Brief
Gather every line of the records below that contains the string "legend", and copy each one in full.

Stored records
▬▬▬▬▬▬

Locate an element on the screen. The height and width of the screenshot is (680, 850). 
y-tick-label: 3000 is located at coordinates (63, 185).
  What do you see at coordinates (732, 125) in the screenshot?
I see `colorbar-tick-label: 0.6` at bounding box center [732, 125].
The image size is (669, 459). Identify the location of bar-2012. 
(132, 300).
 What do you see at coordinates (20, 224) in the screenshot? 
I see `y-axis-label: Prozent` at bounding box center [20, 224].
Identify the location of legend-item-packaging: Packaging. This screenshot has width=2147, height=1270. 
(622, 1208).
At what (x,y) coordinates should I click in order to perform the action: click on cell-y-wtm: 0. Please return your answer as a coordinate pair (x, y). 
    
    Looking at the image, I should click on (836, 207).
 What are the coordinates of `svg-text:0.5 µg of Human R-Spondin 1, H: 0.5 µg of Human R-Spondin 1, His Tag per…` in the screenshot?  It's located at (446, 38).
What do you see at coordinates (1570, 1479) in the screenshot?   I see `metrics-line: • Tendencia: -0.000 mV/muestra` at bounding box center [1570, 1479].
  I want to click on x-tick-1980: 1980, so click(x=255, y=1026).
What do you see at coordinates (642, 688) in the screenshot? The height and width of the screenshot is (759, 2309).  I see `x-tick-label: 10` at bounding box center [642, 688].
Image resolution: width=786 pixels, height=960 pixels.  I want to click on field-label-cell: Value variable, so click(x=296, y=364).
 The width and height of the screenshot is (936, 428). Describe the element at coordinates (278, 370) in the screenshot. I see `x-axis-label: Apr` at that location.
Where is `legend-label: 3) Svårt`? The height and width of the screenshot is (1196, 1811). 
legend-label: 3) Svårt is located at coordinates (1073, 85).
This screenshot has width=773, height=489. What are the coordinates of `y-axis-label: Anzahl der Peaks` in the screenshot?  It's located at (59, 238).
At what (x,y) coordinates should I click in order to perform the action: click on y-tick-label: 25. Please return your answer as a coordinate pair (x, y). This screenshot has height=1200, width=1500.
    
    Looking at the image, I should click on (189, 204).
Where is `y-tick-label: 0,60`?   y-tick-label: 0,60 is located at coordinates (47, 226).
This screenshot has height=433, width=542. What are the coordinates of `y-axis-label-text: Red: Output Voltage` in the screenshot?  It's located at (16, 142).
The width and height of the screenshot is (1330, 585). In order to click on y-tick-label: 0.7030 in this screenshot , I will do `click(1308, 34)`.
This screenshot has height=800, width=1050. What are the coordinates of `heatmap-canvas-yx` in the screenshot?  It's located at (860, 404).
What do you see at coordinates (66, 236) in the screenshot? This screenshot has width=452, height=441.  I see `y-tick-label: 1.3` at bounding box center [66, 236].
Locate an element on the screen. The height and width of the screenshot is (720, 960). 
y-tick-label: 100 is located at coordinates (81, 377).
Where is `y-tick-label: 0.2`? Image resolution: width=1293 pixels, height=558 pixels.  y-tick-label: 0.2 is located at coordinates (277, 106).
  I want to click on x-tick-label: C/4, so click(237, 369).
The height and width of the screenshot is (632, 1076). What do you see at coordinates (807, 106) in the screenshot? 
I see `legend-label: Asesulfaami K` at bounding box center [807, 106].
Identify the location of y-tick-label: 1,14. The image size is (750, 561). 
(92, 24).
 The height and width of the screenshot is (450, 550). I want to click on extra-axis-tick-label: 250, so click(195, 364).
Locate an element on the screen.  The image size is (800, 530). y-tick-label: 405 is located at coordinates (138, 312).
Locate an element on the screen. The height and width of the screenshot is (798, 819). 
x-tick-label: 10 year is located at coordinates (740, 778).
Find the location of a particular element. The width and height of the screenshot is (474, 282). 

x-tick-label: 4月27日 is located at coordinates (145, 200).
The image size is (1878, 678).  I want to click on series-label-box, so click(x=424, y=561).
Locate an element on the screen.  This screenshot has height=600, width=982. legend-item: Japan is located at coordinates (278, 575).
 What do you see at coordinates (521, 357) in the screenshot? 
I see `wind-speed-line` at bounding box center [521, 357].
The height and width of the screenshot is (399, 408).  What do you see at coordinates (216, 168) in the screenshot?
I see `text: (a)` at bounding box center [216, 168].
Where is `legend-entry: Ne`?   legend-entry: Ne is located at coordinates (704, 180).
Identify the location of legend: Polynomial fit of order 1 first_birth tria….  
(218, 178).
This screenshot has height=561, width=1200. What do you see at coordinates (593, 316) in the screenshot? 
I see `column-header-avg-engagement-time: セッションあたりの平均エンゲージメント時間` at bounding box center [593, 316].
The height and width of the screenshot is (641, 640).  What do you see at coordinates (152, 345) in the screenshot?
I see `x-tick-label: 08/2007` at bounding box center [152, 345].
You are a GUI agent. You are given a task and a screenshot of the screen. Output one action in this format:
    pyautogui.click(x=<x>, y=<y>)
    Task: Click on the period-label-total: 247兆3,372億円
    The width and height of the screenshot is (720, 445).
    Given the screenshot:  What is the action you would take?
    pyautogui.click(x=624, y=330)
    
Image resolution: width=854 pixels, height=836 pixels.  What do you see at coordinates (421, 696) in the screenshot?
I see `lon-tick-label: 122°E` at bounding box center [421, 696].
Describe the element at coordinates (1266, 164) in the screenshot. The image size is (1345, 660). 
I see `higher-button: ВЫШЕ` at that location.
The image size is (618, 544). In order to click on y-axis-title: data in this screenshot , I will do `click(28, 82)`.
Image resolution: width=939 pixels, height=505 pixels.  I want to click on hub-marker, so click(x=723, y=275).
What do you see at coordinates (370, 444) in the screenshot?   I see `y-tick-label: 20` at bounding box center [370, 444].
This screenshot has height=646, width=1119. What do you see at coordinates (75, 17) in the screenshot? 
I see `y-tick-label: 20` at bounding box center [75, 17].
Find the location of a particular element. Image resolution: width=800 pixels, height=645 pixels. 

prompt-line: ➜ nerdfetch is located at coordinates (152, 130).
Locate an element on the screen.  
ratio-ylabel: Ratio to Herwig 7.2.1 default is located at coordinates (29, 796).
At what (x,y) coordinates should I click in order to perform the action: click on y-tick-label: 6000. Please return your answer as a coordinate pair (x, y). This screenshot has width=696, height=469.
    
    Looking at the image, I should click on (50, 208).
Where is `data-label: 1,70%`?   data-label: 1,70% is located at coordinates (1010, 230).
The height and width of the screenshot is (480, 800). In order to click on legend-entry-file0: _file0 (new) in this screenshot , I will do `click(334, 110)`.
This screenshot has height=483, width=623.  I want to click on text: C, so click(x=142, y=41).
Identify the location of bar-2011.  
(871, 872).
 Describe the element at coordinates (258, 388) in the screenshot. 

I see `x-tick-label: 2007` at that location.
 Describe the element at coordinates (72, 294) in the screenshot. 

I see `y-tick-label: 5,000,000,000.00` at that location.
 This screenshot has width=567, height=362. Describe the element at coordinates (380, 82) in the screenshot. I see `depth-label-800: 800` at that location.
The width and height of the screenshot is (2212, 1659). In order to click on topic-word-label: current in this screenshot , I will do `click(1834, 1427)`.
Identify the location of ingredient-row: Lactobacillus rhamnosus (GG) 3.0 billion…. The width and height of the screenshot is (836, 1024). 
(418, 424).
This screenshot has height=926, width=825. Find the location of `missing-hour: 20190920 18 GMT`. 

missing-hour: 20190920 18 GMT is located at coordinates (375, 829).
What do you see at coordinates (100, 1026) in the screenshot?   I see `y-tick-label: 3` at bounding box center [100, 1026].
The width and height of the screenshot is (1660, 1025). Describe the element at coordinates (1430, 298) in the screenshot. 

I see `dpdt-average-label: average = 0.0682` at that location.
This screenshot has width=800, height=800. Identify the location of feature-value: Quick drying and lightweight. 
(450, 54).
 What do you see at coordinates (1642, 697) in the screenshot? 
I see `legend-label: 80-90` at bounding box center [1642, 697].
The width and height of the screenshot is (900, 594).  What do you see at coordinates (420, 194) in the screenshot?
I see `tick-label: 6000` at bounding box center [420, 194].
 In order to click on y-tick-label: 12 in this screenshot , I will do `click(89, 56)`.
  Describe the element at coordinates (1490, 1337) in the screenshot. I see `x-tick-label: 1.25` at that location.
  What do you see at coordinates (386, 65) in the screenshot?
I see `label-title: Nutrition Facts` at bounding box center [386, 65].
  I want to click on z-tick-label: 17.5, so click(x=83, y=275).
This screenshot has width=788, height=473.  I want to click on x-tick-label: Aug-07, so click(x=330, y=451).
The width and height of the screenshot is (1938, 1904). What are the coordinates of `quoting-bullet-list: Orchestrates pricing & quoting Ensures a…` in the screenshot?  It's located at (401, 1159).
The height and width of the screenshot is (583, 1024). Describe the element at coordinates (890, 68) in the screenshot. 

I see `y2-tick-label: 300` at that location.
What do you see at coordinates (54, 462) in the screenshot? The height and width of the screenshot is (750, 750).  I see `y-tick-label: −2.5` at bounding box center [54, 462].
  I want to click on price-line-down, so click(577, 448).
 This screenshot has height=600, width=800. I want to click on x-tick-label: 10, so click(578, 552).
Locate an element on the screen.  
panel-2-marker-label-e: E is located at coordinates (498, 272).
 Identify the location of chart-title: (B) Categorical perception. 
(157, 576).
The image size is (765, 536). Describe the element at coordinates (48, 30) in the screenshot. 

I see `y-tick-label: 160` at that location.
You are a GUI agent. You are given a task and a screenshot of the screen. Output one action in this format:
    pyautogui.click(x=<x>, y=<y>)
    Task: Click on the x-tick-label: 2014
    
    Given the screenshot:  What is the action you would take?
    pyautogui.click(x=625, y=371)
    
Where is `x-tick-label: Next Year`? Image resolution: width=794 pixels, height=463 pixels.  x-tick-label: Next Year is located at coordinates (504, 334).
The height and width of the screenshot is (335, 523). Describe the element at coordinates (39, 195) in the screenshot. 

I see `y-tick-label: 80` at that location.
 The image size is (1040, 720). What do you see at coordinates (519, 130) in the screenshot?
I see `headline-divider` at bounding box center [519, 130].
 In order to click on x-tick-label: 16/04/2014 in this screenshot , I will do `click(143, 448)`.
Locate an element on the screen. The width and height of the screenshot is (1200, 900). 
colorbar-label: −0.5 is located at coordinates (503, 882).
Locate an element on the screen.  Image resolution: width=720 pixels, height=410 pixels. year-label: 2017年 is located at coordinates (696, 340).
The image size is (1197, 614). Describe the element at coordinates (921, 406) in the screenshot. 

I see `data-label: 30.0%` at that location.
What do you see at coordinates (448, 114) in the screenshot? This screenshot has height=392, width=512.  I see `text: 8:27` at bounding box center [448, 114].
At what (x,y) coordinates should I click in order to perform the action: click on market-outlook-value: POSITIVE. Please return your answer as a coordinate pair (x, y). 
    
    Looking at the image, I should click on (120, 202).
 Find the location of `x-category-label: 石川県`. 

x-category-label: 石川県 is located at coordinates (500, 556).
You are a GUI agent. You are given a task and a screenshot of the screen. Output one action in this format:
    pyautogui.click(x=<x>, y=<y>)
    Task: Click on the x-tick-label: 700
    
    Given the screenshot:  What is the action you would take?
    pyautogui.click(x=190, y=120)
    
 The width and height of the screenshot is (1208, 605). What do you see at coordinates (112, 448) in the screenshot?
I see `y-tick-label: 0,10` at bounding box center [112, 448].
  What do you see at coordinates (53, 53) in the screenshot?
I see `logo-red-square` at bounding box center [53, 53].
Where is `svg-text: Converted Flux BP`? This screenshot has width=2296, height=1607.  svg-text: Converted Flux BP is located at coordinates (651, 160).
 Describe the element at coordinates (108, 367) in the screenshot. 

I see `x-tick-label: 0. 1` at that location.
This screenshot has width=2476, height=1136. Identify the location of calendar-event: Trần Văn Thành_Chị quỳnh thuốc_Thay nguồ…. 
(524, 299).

▬▬▬▬▬▬

Output of the exercise
Identify the location of legend-item-packaging: Packaging. This screenshot has width=2147, height=1270. 
Where is `legend-label: 3) Svårt`? The height and width of the screenshot is (1196, 1811). 
legend-label: 3) Svårt is located at coordinates (1073, 85).
I see `legend-label: Asesulfaami K` at bounding box center [807, 106].
Locate an element on the screen.  This screenshot has height=600, width=982. legend-item: Japan is located at coordinates (278, 575).
Where is `legend-entry: Ne`?   legend-entry: Ne is located at coordinates (704, 180).
Identify the location of legend: Polynomial fit of order 1 first_birth tria….  
The height and width of the screenshot is (480, 800). In order to click on legend-entry-file0: _file0 (new) in this screenshot , I will do `click(334, 110)`.
I see `legend-label: 80-90` at bounding box center [1642, 697].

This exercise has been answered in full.